WebQuery is a view you can include in your own Visual DataFlex 17.1 (or higher) WebApp programs to provide users with an ad hoc reporting capability.
WebQuery – Some history
WebQuery is a reimplementation (circa Nov 2013) of Sture Andersen’s VDFQuery Windows utility as a VDF 17.1 WebApp Framework (WAF) component. As well as taking its inspiration and interface design from Sture’s VDFQuery, it also relies very heavily on a number of his other offerings: StructFunctions, TableQuery, XmlBuilder and his experimental ExpressionParser.
WebQuery for DataFlex was originally developed entirely using the VDF Studio and required only two minor additions to the standard Data Access Web Application Framework.
WebQuery – Getting Started
WebQuery now exists as two work spaces on DataFlexCode on GitHub – the original DF 17.1 version and a more recent DF 20.0 version.
To create reports and see the benefit of integrating them with your DataFlex applications, simply download the WebQuery utility version you want from GitHub.
Log in to WebQuery
To use WebQuery you must first log-in (File -> Log In)… but who to log-in as? Well, thanks to weak management, sloppy programming and inexcusably poor product testing, a pair of reports have been left on the Reports menu accessible to un-logged-in users: the ’Users List’ will give you the required information. In addition, some pre-defined reports require more elevated rights to appear on the menu – again, the ’Users List’ will help you out here.
The data included in the sample workspace is that from the VDF 17.1 WebOrder sample (with a few additions to the WebAppUser table and some of the customer balances adjusted to make for more interesting things to report on).
Choosing the data for your WebQuery report
WebQuery allows you to create reports on multiple tables based on the relationships defined in your database – once a ’Main Table ’ has been selected all of the tables to which that table relates, all the way up the relationship tree, will be available to you. Note: you must select a Main Table as the first step in creating a report (or load an already defined query).
You can choose columns (except Overlap or Binary type columns) from any of the tables to output and also to use as the basis for record selection. You can also use calculated fields (expressions) and a single selection expression. You can chose to total (’Sum’) on numeric fields and can split rows in your reports over multiple lines using the ’CR’ feature, which will start a new line with that field.
Selections can be made using a number of selection operators, including string inclusion or exclusion, ranges (included or excluded) or lists of values. You can order your report by any of the main table’s defined indices, or select the ’Ad hoc index’ option to define your own ordering, which can then be based on fields from related-to tables as well as the main table. (Warning: this may result in slow running reports.)
Formatting your WebQuery report
You can define breakpoints in the report which will cause the printing of sub-headings at the beginning of each section and sub-totals at the end of them (the latter assuming you are totalling on at least one field).
You can specify multi-line fixed text to appear both before and after your report.
You can select the font typeface and size, specify the colours of the text, background and alternate-row highlight (if used), choose to include the selection critera and record count in the report, or to print only totals. Finally you can select the output destination and format.

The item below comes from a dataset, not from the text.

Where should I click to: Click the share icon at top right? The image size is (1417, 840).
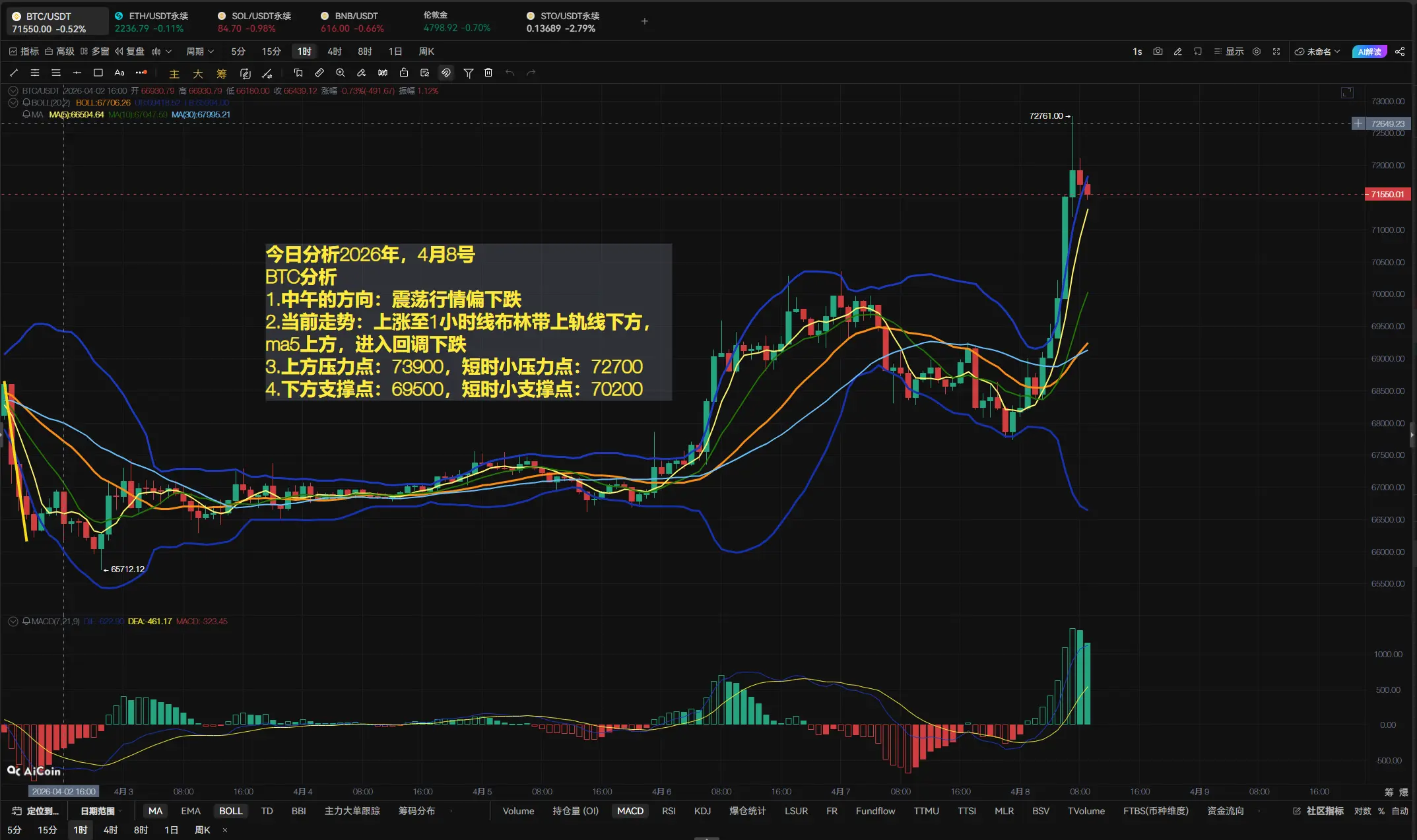[1400, 51]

Controlling who can see WebQuery reports and data
Reports can be saved as ’Public Queries’ or as private to the logged in user.
If the ability to see all of the data in the database seems too great a capability to grant to your users, you can programmatically exclude entire tables, or just certain columns, from being visible within the WebQuery interface.
Alternatively you can use WebQuery without making it available to your users by omitting it from the menus (or perhaps by setting the required rights higher than you grant them), but still use it to provide them with reports which you build with it. There are several examples of such reports in the ’Reports’ menu above (more once you log in).